AMD Mantle API [updating]

Hmm repi didn't mention how they are circumventing wddm. He also mentioned it's not tied to gcn (interesting...). Other than that, no big surprises.
Yeah... the bit about resources being global and not tied to a context is sort of a red flag for me. Hopefully he can come and clarify what's going on.

BF4 Mantle API deployment is aimed for late December. Time of implementation - 2 months. Larger effort to build the rendering engine to working state, but then much easier optimisation to the final engine state. According to Repi, total manpower time is globally smaller for Mantle than for other PC APIs.
Pretty sure 2 months was the delta of taking a fully complete DX11 engine and writing a Mantle version, not any claims about being able to write one from scratch more quickly.

Rest is mostly what I expected and spoke about earlier in the thread. Not entirely sure why we need binding sets if you have pure bindless but maybe repi can clarify.
 
If Mantle is a thin abstraction layer, then it's impact on performance may not be as profound as we thought it would be. Dice is also developing an OpenGL path for frostbite, a move possibly supported by Valve and NVIDIA, that should bring the recent OGL Draw Calls improvement to all GPUs.

Right now it seems Mantle is going to of a big benefit to APUs , less so to High-End GPUs. It seems AMD wants Mantle to include NVIDIA as well, which is a bit odd.

In fact Johan stated that most Mantle functionality can be supported on today’s modern GPUs from other vendors, and although Mantle is built with GCN-architecture cards in mind, it does not require them.
 
Last edited by a moderator:
I am not sure if this is the right thread for some questions I have regarding the Mantle presentation today. Hopefully repi can answer my doubts.

t3cKdujl.jpg


Didn’t know you couldn’t do something like this in current APIs. So we have to call SetShaderResourceView() every frame even if we are not changing the memory references? Current drivers should be able to detect this though and prevent binding the same resources again and again.


yvjJdqFl.jpg


Similar to above, if you could bind all resources at once then using a material ID to reference the resource (into a resource array?) for the current triangle should be sufficient.


mLTjhEWl.jpg


I couldn’t get the idea of ‘Linear frame allocators’.


yrYqhTal.jpg


Maybe I didn’t understand this correctly, but with shader resource views it should be possible to reuse a render target between multiple shaders. What am I missing?


gFJBH55l.jpg


What is runtime compilation? Is it needed in cases where you have a super shader with host supplied dynamic variables?


uFQDrz5l.jpg


This sounds cool but in what case a GPU would need to skip over already submitted commands? How does this help in the occlusion query optimization mentioned?
 
Right now it seems Mantle is going to of a big benefit to APUs , less so to High-End GPUs.
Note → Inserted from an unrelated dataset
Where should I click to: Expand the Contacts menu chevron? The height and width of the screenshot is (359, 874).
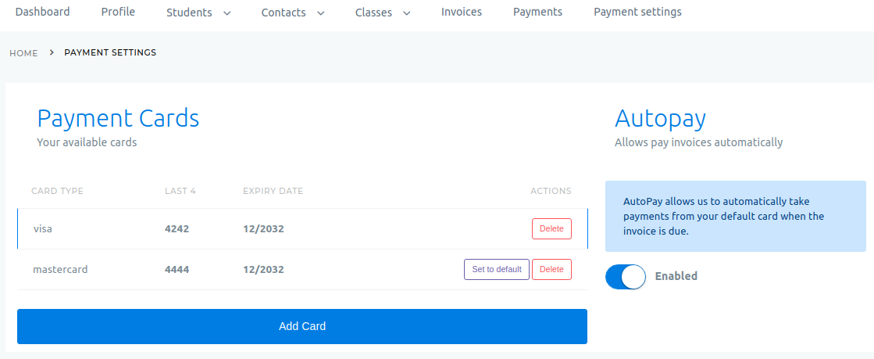320,13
It seems AMD wants Mantle to include NVIDIA as well, which is a bit odd.

In fact Johan stated that most Mantle functionality can be supported on today’s modern GPUs from other vendors, and although Mantle is built with GCN-architecture cards in mind, it does not require them.

AMD is looking for nearly 100% developer uptake Mantle. Making Mantle so easy for Nvidia to get on board, inviting them on board (with a bit of a delay), makes that near 100% developer support doable. The onus will now be on Nvidia, not AMD, to support Mantle.

Wonder if JHH will return the favor and open Gsync to AMD.
 
AMD is looking for nearly 100% developer uptake Mantle. Making Mantle so easy for Nvidia to get on board, inviting them on board (with a bit of a delay), makes that near 100% developer support doable. The onus will now be on Nvidia, not AMD, to support Mantle.
I'd like to hear Johan comment more on this point, but I doubt he'll be allowed...

Regardless, you don't go off and design and API in isolation, then come back to everyone and say "it's on you to support it now!" What if NVIDIA (for example) doesn't like the way it's designed and wants changes? What if AMD releases Mantle 2.0 and puts in stuff that NVIDIA can't/doesn't want to support? This is exactly the same as CUDA... i.e. what motivation could anyone else possibly have to try and support an API that is designed for and controlled by AMD?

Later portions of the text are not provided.